Automatização: caro mas eficiente
A mudança no modelo de produção do Grupo Hayashida é um exemplo de como aumentar o desempenho do setor. Conforme o presidente da Associação Paranaense de Avicultores (Apavi), Victor Evandro Bertol, a implantação do sistema automatizado é uma das formas do Estado aumentar ainda mais sua produção. Hoje, segundo dados da entidade, o Paraná é o quarto maior produtor do País, tem 7% das aves poedeiras - cerca de 6,8 milhões aves - e produz uma média de 5,6 milhões de ovos por dia. Os dados, segundo Bertol, são dos incubatórios que vendem pintinhos para as granjas de todo o Brasil.
''O modelo da atividade está mudando, mas gradativamente. Muitos produtores já estão implantando o sistema automatizado. Mas é um processo muito caro'', lembra Bertol. Ele reclama que um dos problemas para o crescimento do setor no Paraná é a falta de incentivo por parte do poder público. Segundo ele, alguns pequenos produtores não têm a atenção devida e estão saindo do mercado. ''Precisamos de apoio na questão tributária e ajuda técnica, por exemplo, para o desenvolvimento das pequenas propriedades'', comenta.
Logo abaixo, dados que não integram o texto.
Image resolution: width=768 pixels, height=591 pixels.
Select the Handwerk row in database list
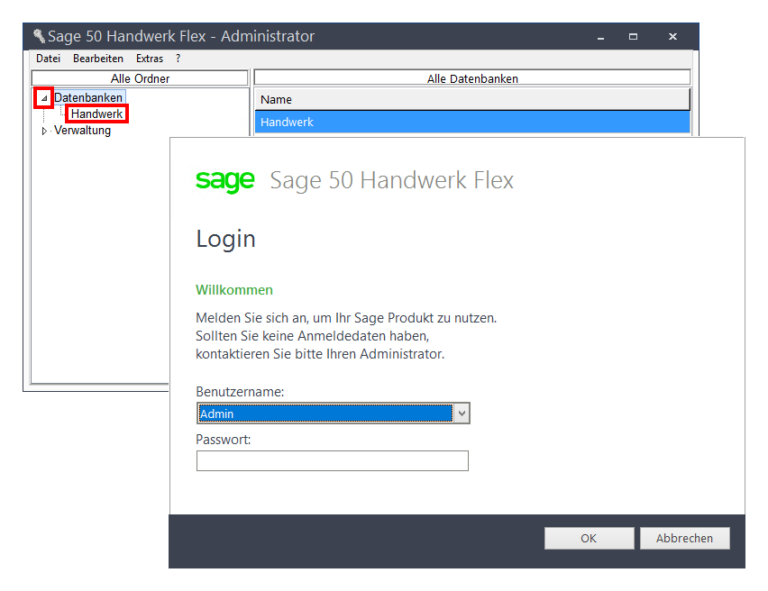pos(472,122)

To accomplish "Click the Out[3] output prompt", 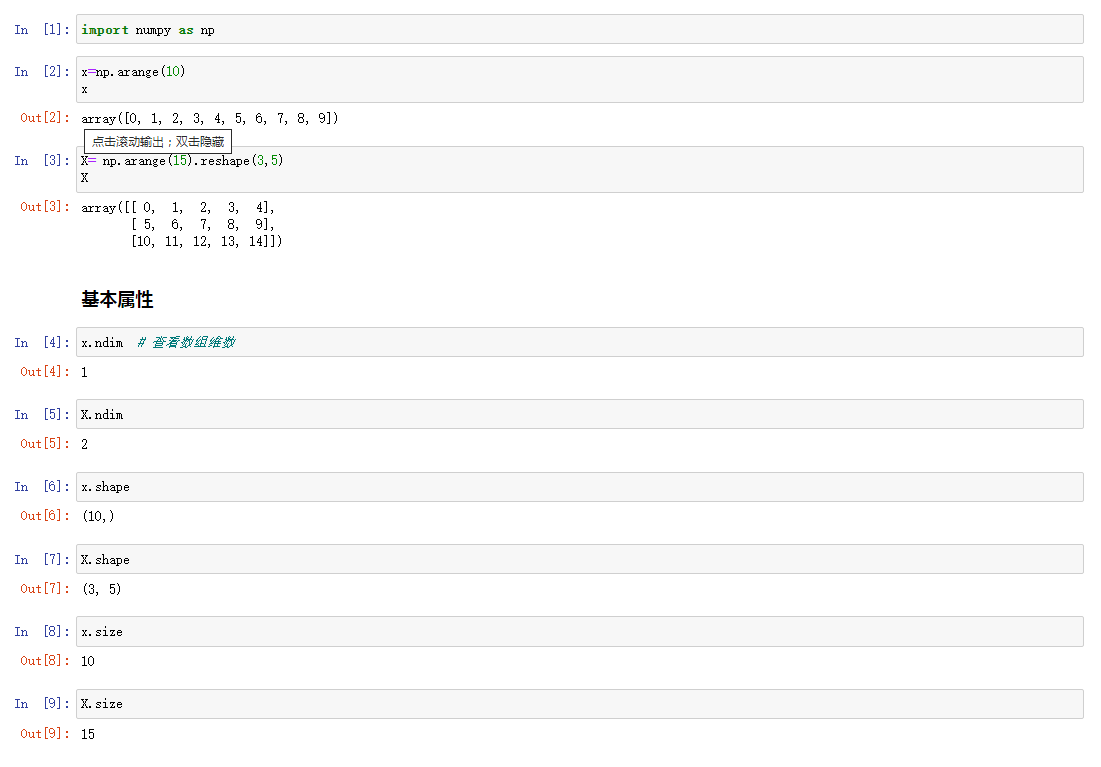I will 45,206.
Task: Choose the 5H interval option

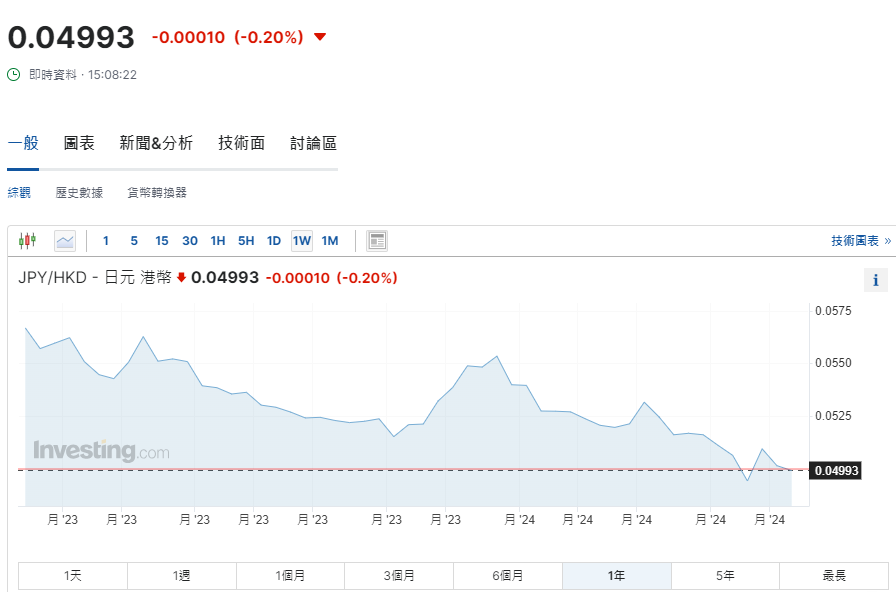Action: coord(245,240)
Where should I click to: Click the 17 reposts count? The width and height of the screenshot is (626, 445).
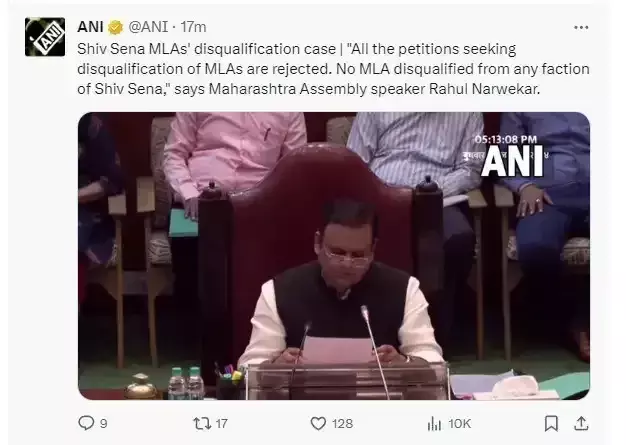click(222, 423)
Atualmente, conforme a entidade, uma das características da atividade no Estado é a grande quantidade de pequenos produtores. Existem atualmente cerca de 120 produtores, espalhados pelo Paraná. Mas a grande concentração ocorre em Cruzeiro do Sul e Arapongas. Conforme Bertol, em número de aves alojadas o Paraná perde para os estados de São Paulo com 32 milhões de animais, Minas Gerais com 10,967 milhões e Rio Grande do Sul com 7,9 milhões. (E.Z.)